— Я не нарушал. А смотреть за собственным кобелем нужно?
— Обязательно.
— Вот пусть и смотрят! — Бабушкин хмыкнул, насупился и уже сердился на себя: ну сколько можно ему сегодня — про собак, про собак, про собак… Да пропади они пропадом, сеттеры, доги, овчарки, таксы, что ль, или как там их еще, — пропади пропадом! Без них забот хватает. Весь день юзом пошел, собачий день, одним словом…
— Вы напрасно недооцениваете, — вежливо внушал лейтенант, пощелкивая пальцами по планшетке. — Вы как-нибудь заходите, когда я дежурю, я расскажу вам — сами собаководом станете! Я вот сейчас иду на дежурство…
— Я ценю, — оправдывался Бабушкин, — я в детстве нервно заболел, когда у меня Угадая отравили.
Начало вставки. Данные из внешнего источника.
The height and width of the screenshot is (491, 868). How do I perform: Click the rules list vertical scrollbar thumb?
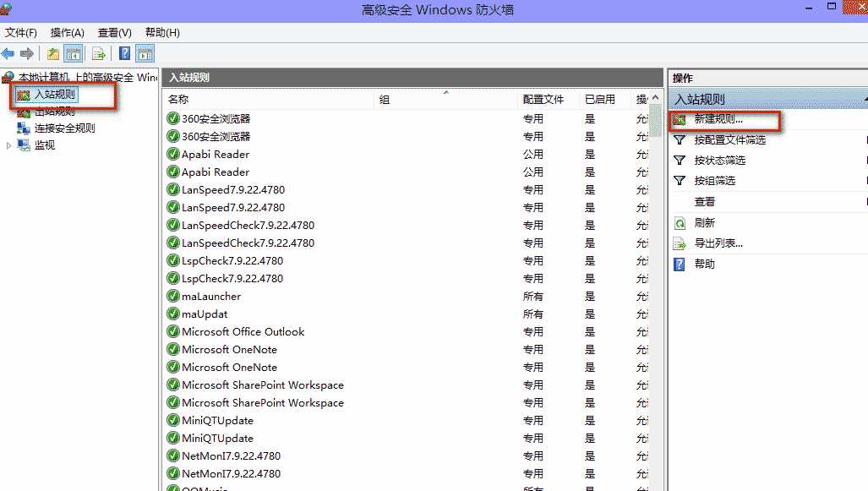(656, 121)
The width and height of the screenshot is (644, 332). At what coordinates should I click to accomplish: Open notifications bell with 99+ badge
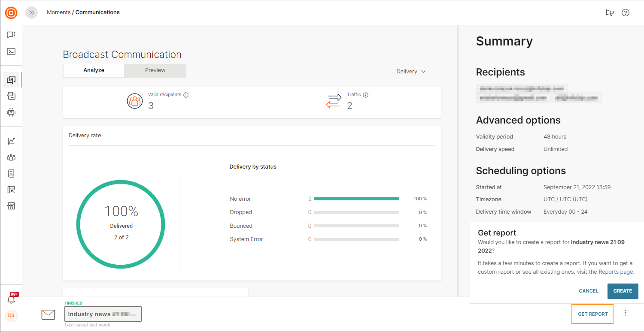[x=12, y=299]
Он ко мне умирать пришел, на коленях у меня… Я ценю. Мне чего объяснять!
— Да-да, — сказал лейтенант, — это ужасно, когда приходится объяснять. Я рад…
Непонятно было, чему он радовался, однако горячо, как товарищу, пожал руку Бабушкину и, уходя, опять пригласил заглядывать к нему в отделение… Бабушкину этот молодой лейтенант с симпатичными, в раскосинку глазами неожиданно так понравился, как не нравился еще ни один милиционер в жизни; и долго потом стоял Бабушкин в одиночестве, размышляя о том, сколько непохожих людей на свете, сколько среди них отзывчивых, понятливых, сочувствующих, как вот этот… Жаль, звать его как, не спросил!
Стихали голоса во дворе, прохладнее становилось; за генералом Смирновым «Волга» приехала, мягко в арку вкатилась, — генерал, оставив компанию доминошников, степенно прошел к машине, на какую-то торжественную встречу, вероятно, его увозили; он не слышал или не хотел слышать, как Парамоныч Три Рубля, переживая, сказал вслух:
— Целковый бы нам хоть оставил!
— Совесть, Парамоныч, имей, — громко обрезал племянник дворника Хакима, пожарный. — Он столько пенсии не получает, сколько ты трояков да пятерок по квартирам сшибаешь… Здрасьте, с вас за починку три рубля!
За столом злорадно засмеялись.
А из клуба железнодорожников приглушенно, не как раньше, но все же с веселой зазывностью разносилась по кварталу легкая музыка. И Бабушкин, томясь безотчетным желанием кого-нибудь еще увидеть, с кем-то поговорить, прошел под арку — и шум и яркий свет оживленной по-воскресному городской улицы…
IV
По другую сторону дома, парадную, откуда сотня его освещенных окон глазасто смотрела на бульвар, у телефонной будки, на выходе из арки, табунились здешние юнцы — непонятный Бабушкину, вызывающий любопытство народец. Шестнадцати-восемнадцатилетние, были они длинноволосы, будто в попы готовились, у иных гривы выкрашены в рыжий цвет, с медальонами на груди, в расклешенных брюках, с мяукающим и повизгивающим переносным магнитофоном, — очень самоуверенные, нагловатые ребятишки! «Американцы какие-то, — осуждающе усмехнулся Бабушкин, — лишь матерщина у них русская, отечественного происхождения, по слюнявым губам бы их за это…»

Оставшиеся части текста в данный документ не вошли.